> [EXERCISE INSTRUCTIONS]:
Transcribe the data exactly. Pictures stay out.

> [GIVEN ENTRIES]:
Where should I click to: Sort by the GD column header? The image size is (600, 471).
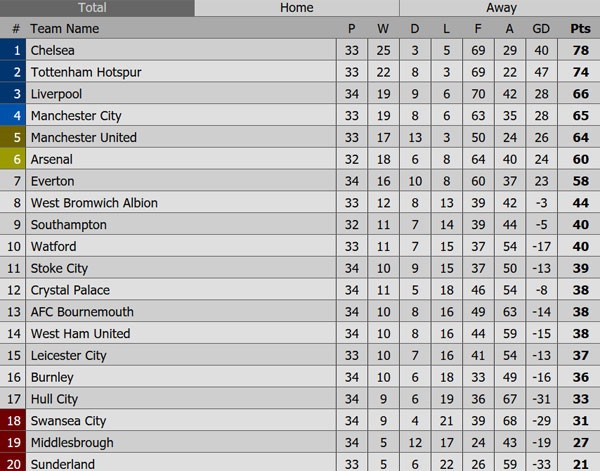point(541,29)
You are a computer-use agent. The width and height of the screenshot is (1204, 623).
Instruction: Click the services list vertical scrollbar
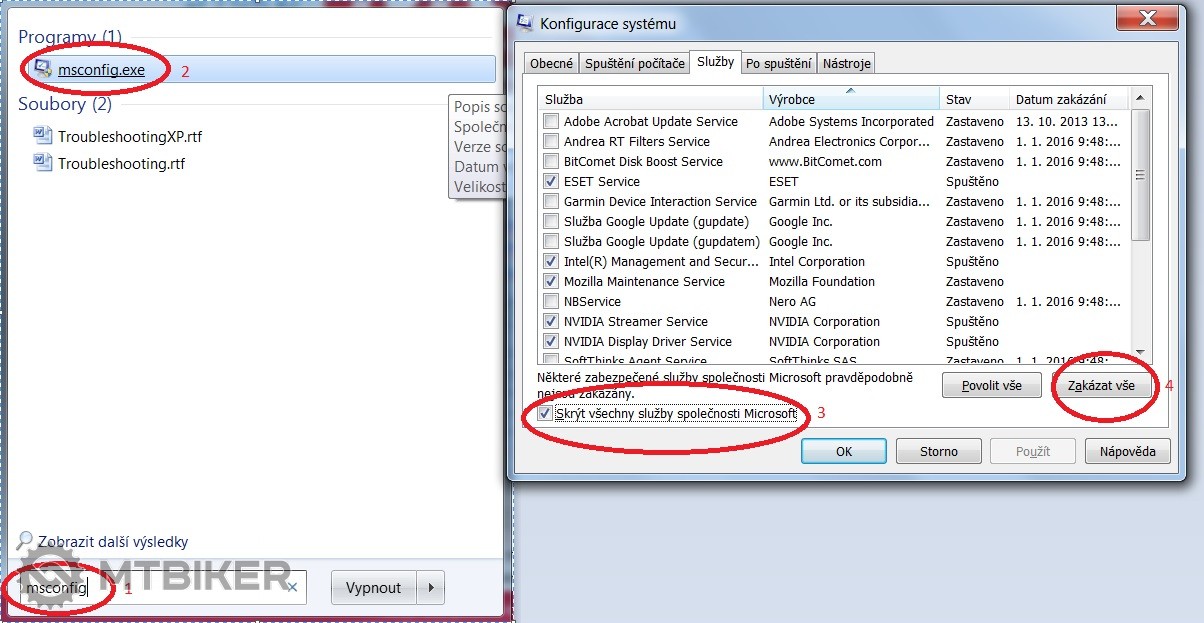coord(1140,230)
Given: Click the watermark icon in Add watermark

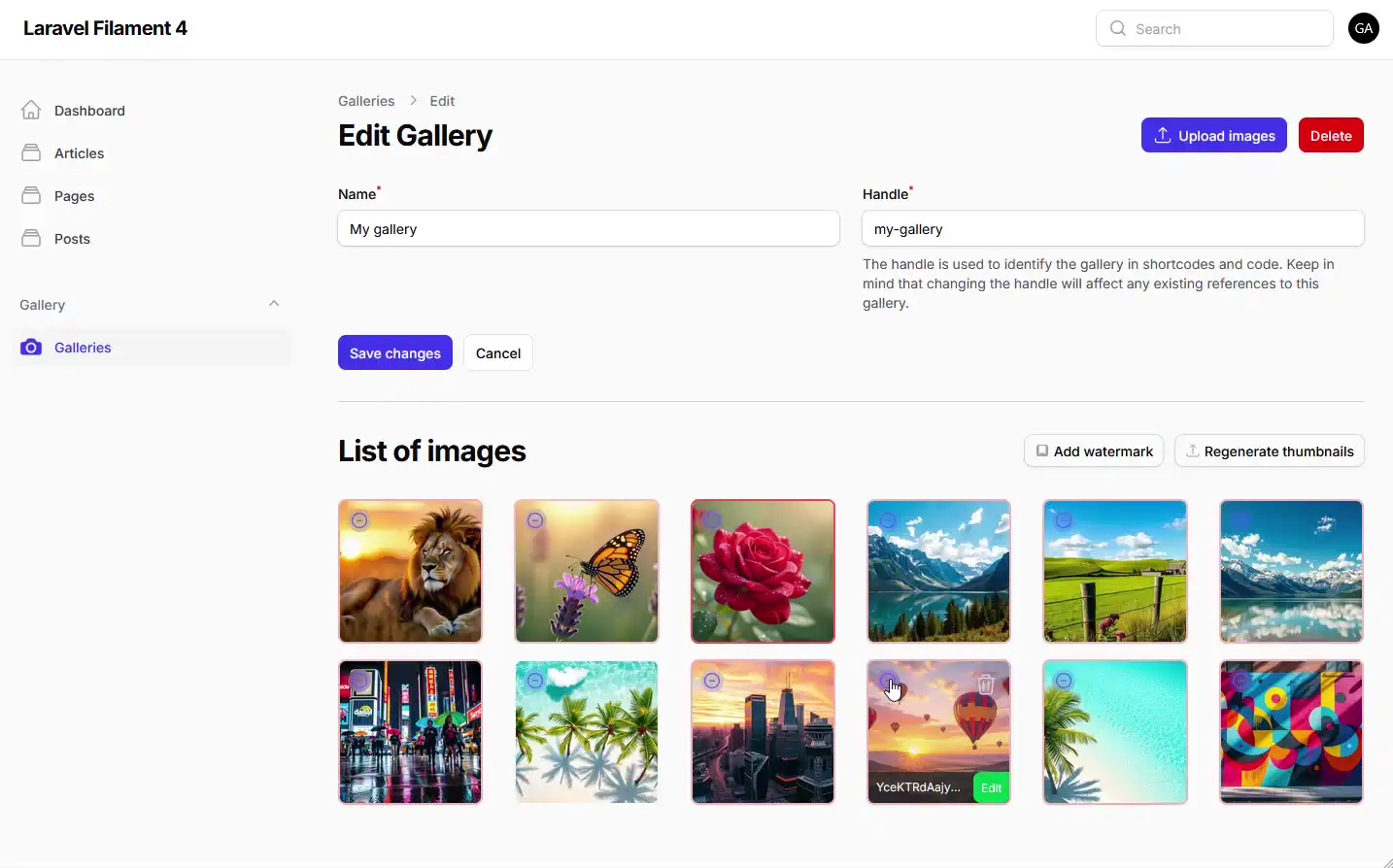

> [TASK OUTPUT]:
Where should I click to: Sort by the GD column header? The image size is (600, 471).
point(541,29)
You are a computer-use agent. The width and height of the screenshot is (1204, 623).
Instruction: Click the services list vertical scrollbar
coord(1140,230)
Given: Click the watermark icon in Add watermark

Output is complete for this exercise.